**Text**
######

By J.A. Jones, Staff Writer
ST. PETERSBURG – The James Museum explores work by a brilliant firebrand in the rich tradition of Native American art in the exhibit “Spirit Lines: Helen Hardin Etchings,” on view through March 1.
The first featured exhibit by a female artist, the etchings offer a profoundly spiritual and visually exciting addition to the James’ mission of displaying the beauty of the American West.
One of the most recognized Native American artists of the 20th century, Hardin rose to a kind of rock-n-roll stardom in the early 70s, in a field largely dominated by white males. America’s “countercultural” movement and ever-fickle art world embraced Hardin after she posed on the 1970 cover of New Mexico Magazine and was heralded as bringing a “new look” to Native American art.

######

**Information shown**
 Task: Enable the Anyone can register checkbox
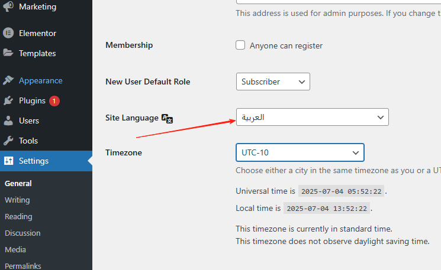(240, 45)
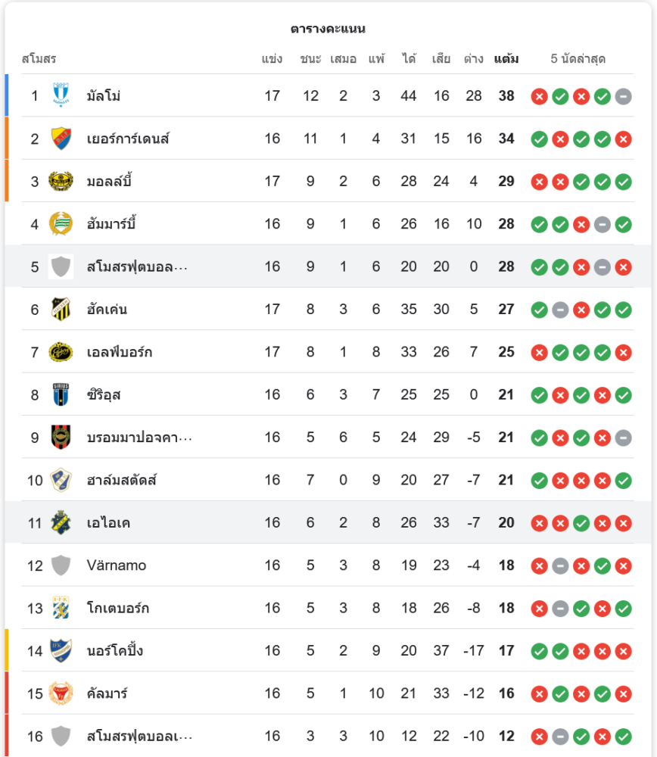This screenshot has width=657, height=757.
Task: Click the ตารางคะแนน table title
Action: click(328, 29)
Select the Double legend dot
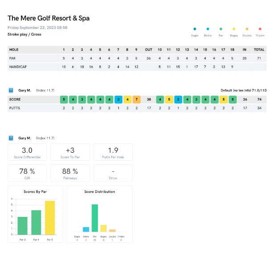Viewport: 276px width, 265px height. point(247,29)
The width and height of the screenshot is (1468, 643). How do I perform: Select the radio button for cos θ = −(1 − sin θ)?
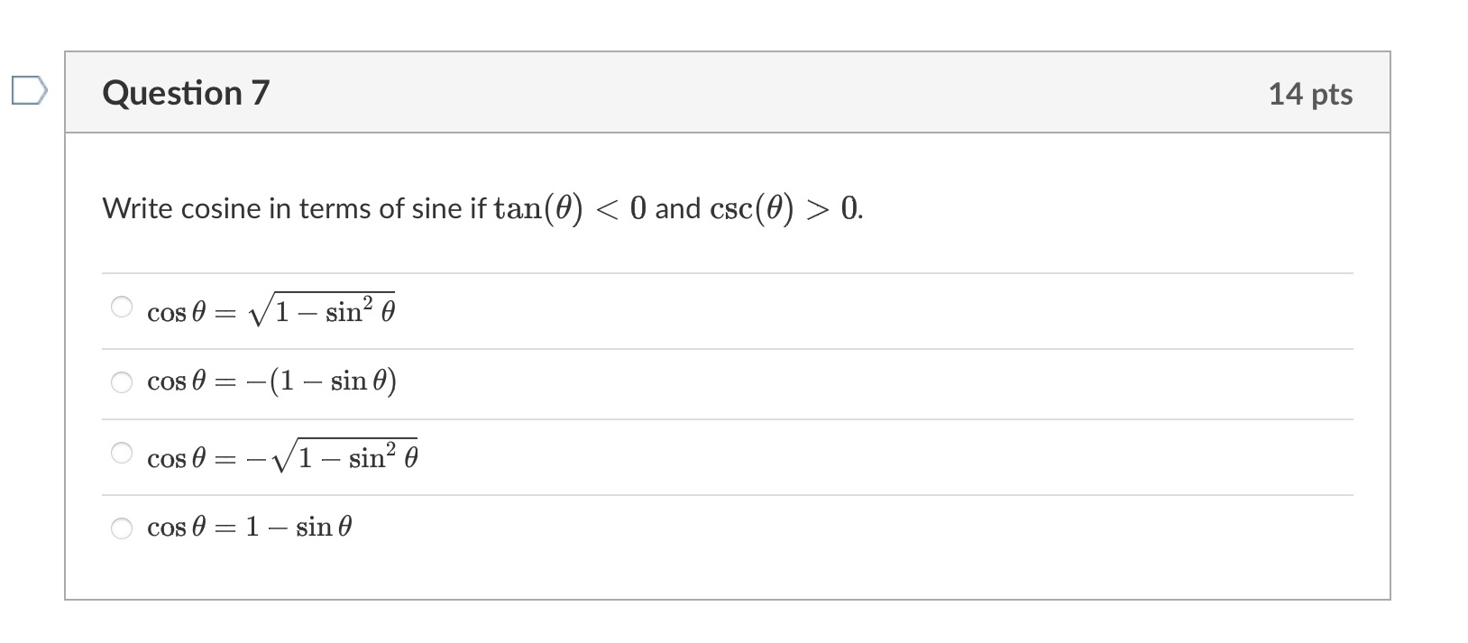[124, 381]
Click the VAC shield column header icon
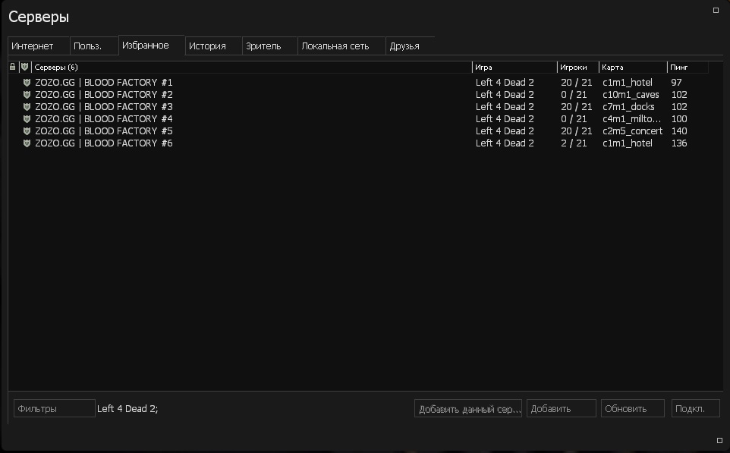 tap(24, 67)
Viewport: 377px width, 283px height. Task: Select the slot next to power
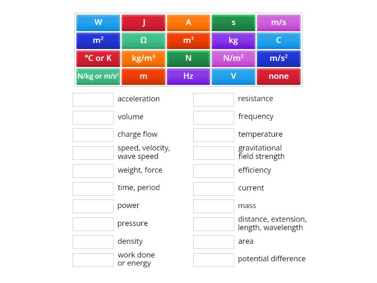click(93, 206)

######

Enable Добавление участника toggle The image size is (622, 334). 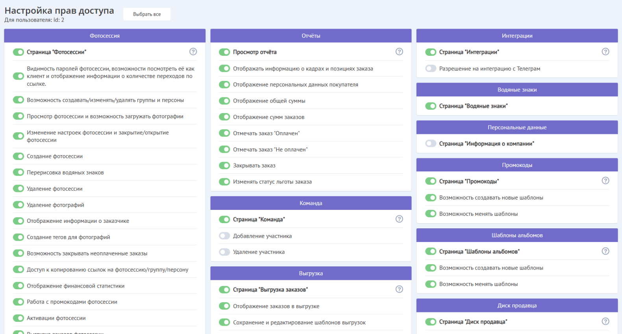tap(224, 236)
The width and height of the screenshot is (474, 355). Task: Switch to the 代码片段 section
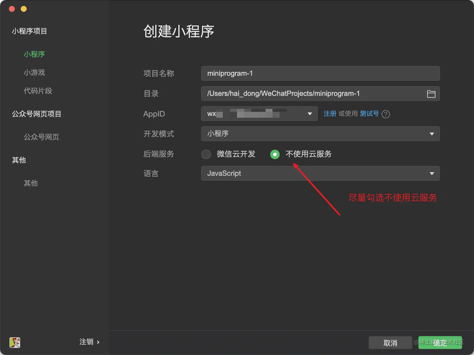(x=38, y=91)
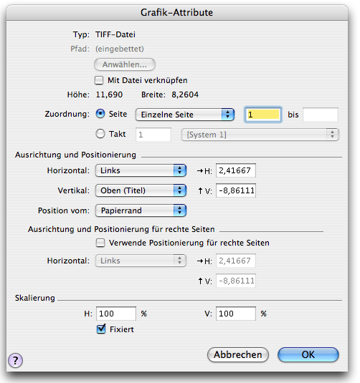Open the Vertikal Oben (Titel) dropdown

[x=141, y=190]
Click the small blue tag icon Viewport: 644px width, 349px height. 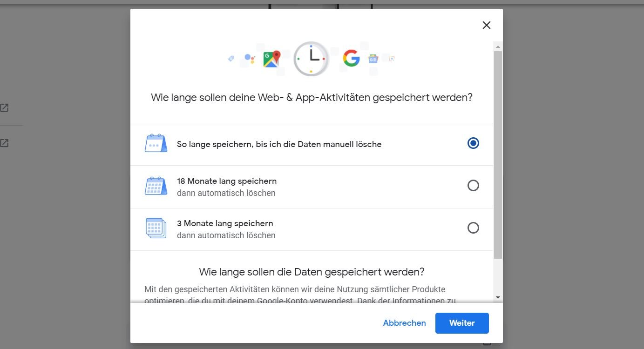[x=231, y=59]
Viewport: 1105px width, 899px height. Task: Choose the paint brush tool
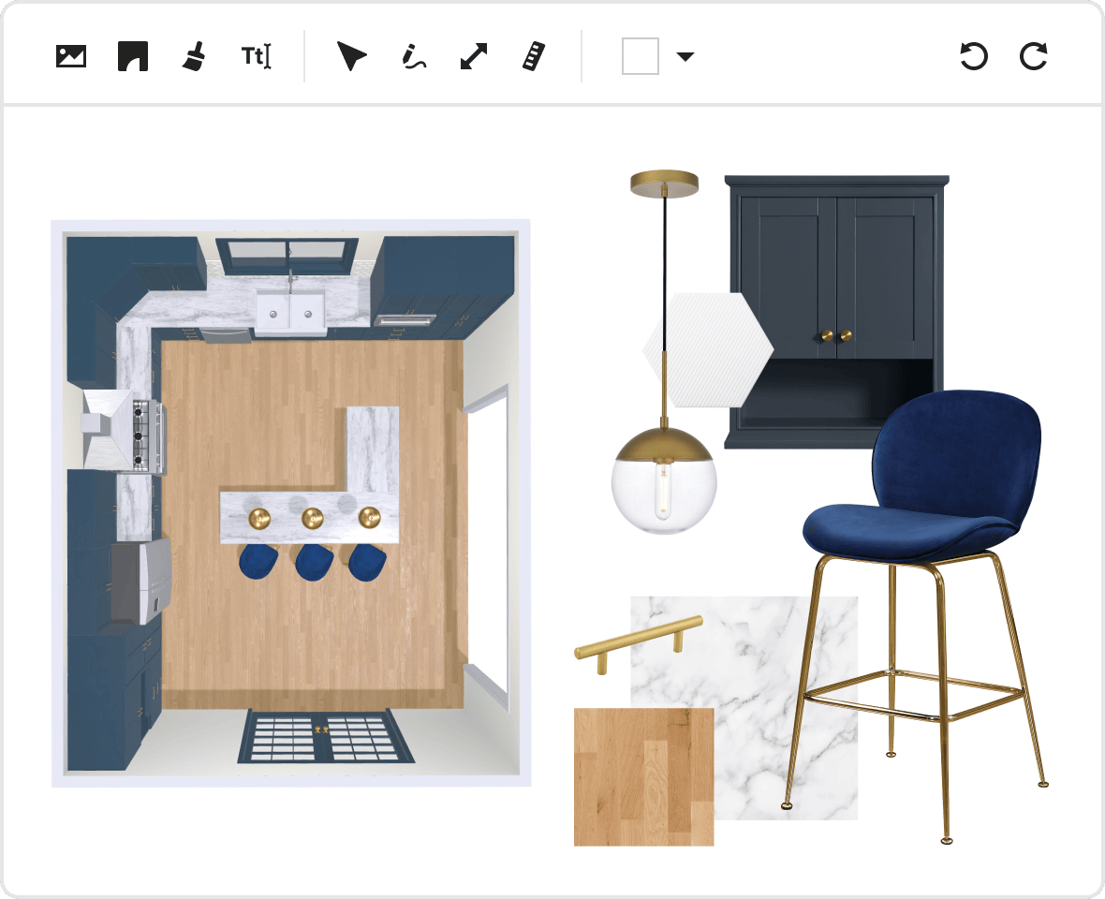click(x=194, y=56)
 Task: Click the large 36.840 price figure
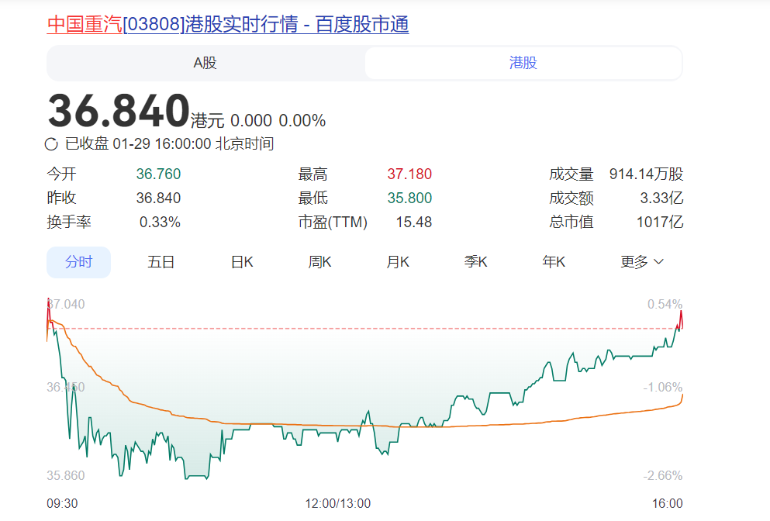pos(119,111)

######

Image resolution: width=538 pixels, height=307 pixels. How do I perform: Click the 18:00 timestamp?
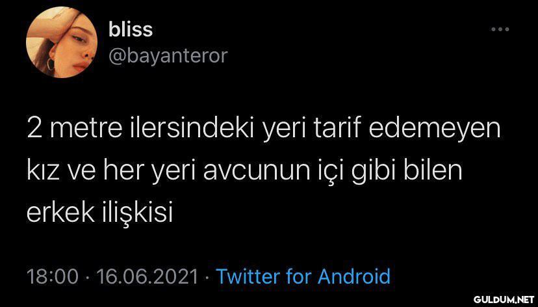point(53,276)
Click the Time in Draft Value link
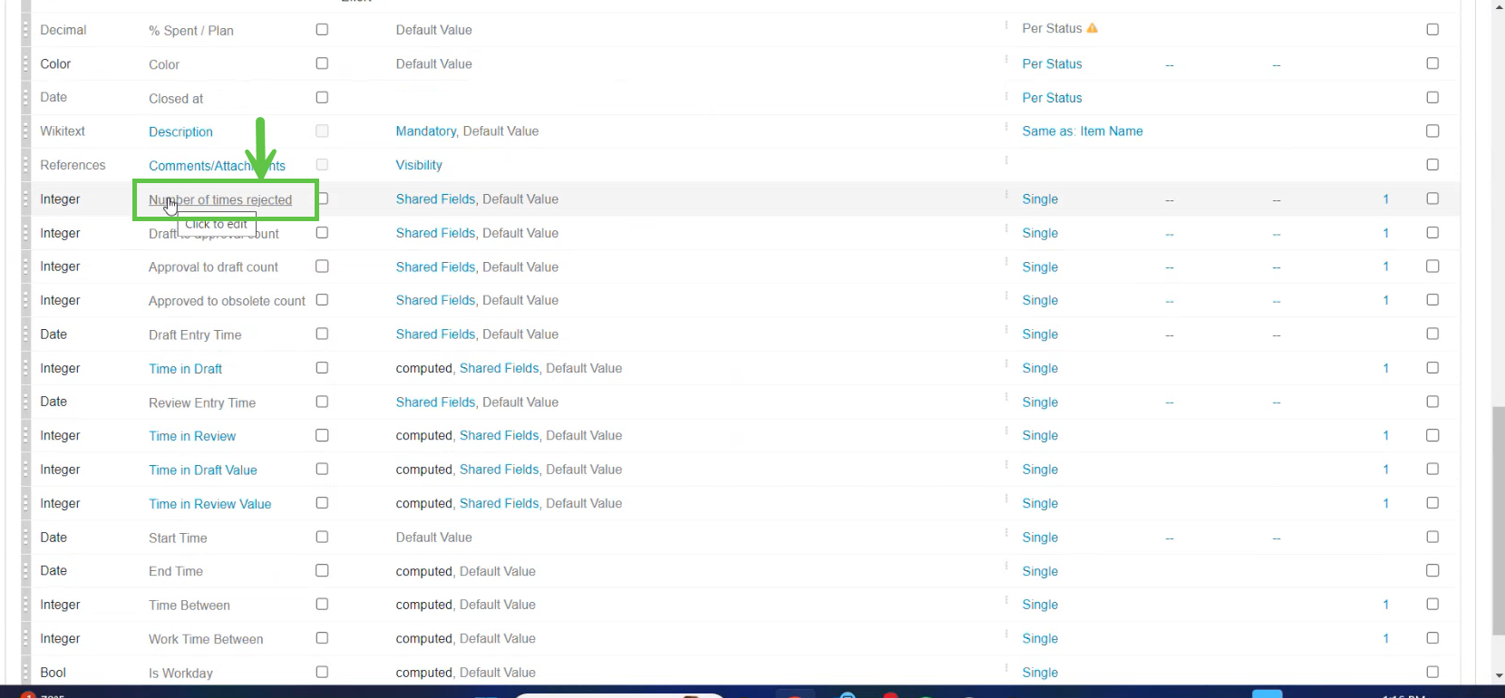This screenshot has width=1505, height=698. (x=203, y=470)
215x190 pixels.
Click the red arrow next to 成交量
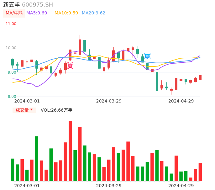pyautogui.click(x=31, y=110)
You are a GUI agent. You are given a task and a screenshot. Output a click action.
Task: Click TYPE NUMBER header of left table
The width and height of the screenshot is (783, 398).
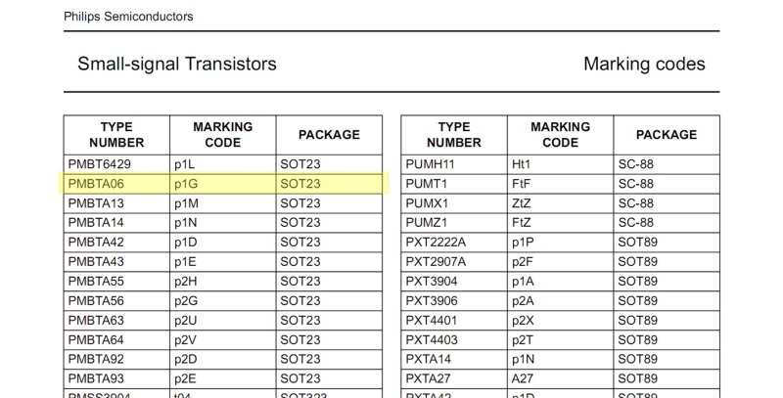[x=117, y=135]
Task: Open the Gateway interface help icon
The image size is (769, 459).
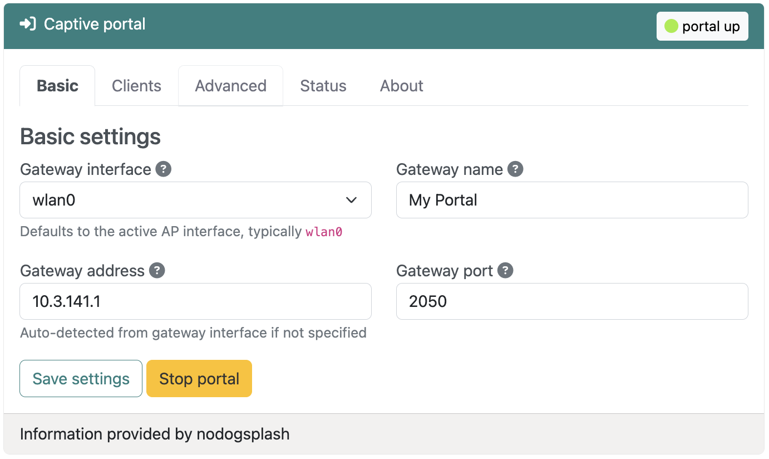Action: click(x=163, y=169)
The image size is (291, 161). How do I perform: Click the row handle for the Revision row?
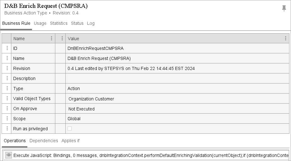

######

**List of tasks**
1. Translate this sentence from the article on the Helen Hardin etchings exhibit into Spanish: "The first featured exhibit by a female artist, the etchings offer a profoundly spiritual and visually exciting addition to the James’ mission of displaying the beauty of the American West."
2. Write the next part of the article on the Helen Hardin etchings exhibit, picking up after its final sentence.

**Outputs for the tasks**
1. Primera exposición destacada de una artista mujer, los grabados ofrecen una aportación profundamente espiritual y visualmente emocionante a la misión del James de mostrar la belleza del Oeste americano.

2.
It wasn’t all hype: the James’ exhibit offers a dynamic sample of Hardin’s unique and striking approach to depicting Native American themes through intricate, linear designs that evoke the sense of “ordered, patterned” myth, magic, and mysticism inherent in the natural world.
Born May 28, 1943, in Albuquerque, N.W., Hardin was raised among the Tewa tribe in New Mexico’s Santa Clara Pueblo during her earliest years – her paintings are signed in her Tewa name, Tsa-sah-wee-eh, (“Little Standing Spruce”) honoring her first language.
The daughter of renowned Pueblo artist Pablita Velarde, Hardin’s father Herbert, was an “Anglo” police and public safety officer — and Hardin walked a tightrope between the two cultures throughout much of her life.
Raised on the pueblo until the age of four, Hardin’s family relocated to Albuquerque, where she was brought up Roman Catholic. Ensconced in a more traditionally “Anglo” coming-of-age experience, she was schooled in a mostly white environment. As Hardin put it, she was “Anglo socially and Indian in [her] art.”
Already winning prizes for her art by the age of six, Hardin often accompanied her mother to art shows and cultural events and started selling her work by the age of nine.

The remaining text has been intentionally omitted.